Please use this identifier to cite or link to this item: https://scholarhub.balamand.edu.lb/handle/uob/2445
Title: Professional identities of part-time academics
Authors: Khayr Yaacoub, Hala 
Affiliations: Department of Business Administration 
Keywords: Professional identities
Part-timers
Academics
Issue Date: 2011
Part of: International journal of arts & sciences
Volume: 4
Issue: 11
Start page: 223
End page: 252
Abstract: 
This paper seeks to explore the professional identities of part-time academics at a Lebanese higher education institution, mainly the factors impacting these identities. This paper is part of a larger research concerned with the study of part-timers and their professional presence. For the purpose of the research, a case study was carried out at the Western Oriental University (WOU) (a pseudonym) where 23 part-timers and three full-timers (ex-part-timers) were interviewed. To triangulate the data, four of the participants were asked to participate in diary writing. The part-timers were chosen to represent the wider population of part-timers at the University.
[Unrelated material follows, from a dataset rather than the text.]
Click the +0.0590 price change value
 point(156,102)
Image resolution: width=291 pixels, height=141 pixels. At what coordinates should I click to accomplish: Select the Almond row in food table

Thus, they were chosen to illustrate particular factors characterising part-timers, such as gender, seniority, educational standing, number of work sites and type of decision behind part-time choice. Thematic analysis was used to show the effect of biographical and societal forces on identity formation, while the more implicit ascriptive forces such as gender and age, and the volatile late-modern forces were revealed by the use of discourse analysis. The two levels of analysis joined hands to reveal the impact of a whole spectrum of forces on identity formation in light of Kearney's (2003) classification. Analysis has also shown that there are many versions of the part-timers' professional identities. Instead of the managerial and democratic types presented by Day and Sachs (2004), there is a continuum of identities stretched between these two ends.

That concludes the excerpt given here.